**Provided information**
□ □ □ □ □
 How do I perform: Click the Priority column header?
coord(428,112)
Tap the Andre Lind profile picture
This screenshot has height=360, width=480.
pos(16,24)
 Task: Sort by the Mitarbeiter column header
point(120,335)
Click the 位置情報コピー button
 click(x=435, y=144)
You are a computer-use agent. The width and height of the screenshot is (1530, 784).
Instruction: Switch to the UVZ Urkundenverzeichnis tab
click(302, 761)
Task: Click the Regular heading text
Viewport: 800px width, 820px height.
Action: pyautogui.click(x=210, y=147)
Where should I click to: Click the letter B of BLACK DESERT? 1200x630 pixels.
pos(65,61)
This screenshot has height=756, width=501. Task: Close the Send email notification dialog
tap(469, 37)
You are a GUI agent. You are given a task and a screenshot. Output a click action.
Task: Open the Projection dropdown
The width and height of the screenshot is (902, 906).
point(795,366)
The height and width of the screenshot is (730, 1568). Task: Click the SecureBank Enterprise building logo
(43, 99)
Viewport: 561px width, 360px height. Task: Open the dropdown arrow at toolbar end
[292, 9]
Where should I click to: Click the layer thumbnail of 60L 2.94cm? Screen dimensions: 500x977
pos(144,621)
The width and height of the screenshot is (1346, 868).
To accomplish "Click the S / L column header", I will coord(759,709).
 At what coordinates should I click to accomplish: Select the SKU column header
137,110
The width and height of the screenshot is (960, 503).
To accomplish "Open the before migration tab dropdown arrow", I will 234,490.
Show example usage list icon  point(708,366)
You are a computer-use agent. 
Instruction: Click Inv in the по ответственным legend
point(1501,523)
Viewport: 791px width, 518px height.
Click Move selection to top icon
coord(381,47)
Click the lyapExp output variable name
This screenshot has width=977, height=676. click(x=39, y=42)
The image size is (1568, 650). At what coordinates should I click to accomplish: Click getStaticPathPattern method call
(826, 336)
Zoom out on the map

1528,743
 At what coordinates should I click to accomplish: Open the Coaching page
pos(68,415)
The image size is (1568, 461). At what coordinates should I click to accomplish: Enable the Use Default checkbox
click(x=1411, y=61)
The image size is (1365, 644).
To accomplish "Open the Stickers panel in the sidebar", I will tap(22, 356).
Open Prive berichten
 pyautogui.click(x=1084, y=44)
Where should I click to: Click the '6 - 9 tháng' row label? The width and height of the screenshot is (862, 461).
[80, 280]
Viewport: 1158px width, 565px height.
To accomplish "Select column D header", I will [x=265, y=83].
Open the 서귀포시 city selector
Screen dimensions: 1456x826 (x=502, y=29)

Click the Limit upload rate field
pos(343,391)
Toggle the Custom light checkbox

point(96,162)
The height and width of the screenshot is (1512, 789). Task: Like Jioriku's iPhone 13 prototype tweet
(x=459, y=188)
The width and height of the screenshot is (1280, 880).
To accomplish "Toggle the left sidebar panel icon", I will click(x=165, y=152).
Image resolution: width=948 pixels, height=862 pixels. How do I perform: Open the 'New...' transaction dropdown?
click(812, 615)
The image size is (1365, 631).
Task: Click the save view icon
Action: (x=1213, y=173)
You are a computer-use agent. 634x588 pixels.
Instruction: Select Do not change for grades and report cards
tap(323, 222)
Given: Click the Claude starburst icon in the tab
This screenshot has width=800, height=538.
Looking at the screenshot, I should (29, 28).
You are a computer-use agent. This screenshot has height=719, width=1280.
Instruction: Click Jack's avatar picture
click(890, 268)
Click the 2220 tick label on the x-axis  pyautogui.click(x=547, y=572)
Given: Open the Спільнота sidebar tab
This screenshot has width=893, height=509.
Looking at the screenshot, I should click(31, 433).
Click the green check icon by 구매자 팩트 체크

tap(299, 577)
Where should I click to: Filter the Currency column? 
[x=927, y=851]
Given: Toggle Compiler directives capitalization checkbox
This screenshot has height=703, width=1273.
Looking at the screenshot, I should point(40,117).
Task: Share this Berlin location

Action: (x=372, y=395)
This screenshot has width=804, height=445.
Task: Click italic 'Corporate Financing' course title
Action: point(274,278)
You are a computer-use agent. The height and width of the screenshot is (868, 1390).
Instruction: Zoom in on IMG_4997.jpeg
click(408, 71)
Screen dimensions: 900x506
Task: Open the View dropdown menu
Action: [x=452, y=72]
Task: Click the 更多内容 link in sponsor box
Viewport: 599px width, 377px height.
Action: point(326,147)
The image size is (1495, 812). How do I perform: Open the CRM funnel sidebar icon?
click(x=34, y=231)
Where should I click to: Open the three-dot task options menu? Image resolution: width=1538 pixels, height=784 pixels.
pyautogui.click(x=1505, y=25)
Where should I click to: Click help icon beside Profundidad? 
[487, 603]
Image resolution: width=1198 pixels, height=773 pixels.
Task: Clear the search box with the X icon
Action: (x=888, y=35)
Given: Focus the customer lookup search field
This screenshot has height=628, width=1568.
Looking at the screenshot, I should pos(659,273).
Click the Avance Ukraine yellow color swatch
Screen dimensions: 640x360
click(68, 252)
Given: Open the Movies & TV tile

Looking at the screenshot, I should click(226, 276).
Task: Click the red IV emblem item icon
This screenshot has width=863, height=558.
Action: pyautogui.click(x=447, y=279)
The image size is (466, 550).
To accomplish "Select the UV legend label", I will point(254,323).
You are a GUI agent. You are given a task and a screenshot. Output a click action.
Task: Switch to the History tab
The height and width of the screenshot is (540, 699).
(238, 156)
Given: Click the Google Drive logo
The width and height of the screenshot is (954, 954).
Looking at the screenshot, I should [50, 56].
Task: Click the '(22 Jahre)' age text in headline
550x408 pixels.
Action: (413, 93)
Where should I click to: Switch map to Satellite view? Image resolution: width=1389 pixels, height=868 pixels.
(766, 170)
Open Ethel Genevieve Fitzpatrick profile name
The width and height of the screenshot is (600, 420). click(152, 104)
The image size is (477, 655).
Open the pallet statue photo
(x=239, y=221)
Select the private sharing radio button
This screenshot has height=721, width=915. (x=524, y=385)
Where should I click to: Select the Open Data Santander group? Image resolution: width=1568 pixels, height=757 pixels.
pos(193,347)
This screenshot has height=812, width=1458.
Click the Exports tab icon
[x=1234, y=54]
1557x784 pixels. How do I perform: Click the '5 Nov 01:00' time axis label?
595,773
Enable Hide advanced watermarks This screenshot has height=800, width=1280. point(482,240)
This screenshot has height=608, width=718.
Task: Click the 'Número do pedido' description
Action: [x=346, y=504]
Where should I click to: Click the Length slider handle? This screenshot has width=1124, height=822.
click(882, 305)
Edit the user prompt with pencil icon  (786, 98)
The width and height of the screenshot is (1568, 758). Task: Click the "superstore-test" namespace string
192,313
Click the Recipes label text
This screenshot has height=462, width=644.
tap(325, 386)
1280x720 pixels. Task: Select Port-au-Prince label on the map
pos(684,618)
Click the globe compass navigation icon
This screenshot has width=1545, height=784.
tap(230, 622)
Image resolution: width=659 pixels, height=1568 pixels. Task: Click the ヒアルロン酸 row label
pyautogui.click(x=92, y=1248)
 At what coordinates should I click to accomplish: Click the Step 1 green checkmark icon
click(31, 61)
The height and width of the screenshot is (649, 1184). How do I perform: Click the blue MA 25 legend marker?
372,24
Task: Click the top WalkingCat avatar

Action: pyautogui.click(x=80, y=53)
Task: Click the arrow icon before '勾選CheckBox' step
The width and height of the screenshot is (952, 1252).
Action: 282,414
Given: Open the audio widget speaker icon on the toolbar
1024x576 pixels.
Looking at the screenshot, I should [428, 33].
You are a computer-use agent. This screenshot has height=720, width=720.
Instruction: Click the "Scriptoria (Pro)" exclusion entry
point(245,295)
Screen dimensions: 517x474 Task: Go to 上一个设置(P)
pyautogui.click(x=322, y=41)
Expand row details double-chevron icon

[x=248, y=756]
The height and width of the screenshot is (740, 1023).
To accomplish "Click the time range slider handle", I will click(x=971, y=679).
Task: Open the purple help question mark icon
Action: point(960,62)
□ □ □ □ □
**What you will do**
Rewrite the records from the line that contains "Click the lyapExp output variable name" through the line that contains "click(x=1411, y=61)", inclusive, as a numbered list, leaving out blank lines. Include only those lines.

**Response to this exercise**
1. Click the lyapExp output variable name
2. This screenshot has width=977, height=676. click(x=39, y=42)
3. The image size is (1568, 650). At what coordinates should I click to accomplish: Click getStaticPathPattern method call
4. (826, 336)
5. Zoom out on the map
6. 1528,743
7.  At what coordinates should I click to accomplish: Open the Coaching page
8. pos(68,415)
9. The image size is (1568, 461). At what coordinates should I click to accomplish: Enable the Use Default checkbox
10. click(x=1411, y=61)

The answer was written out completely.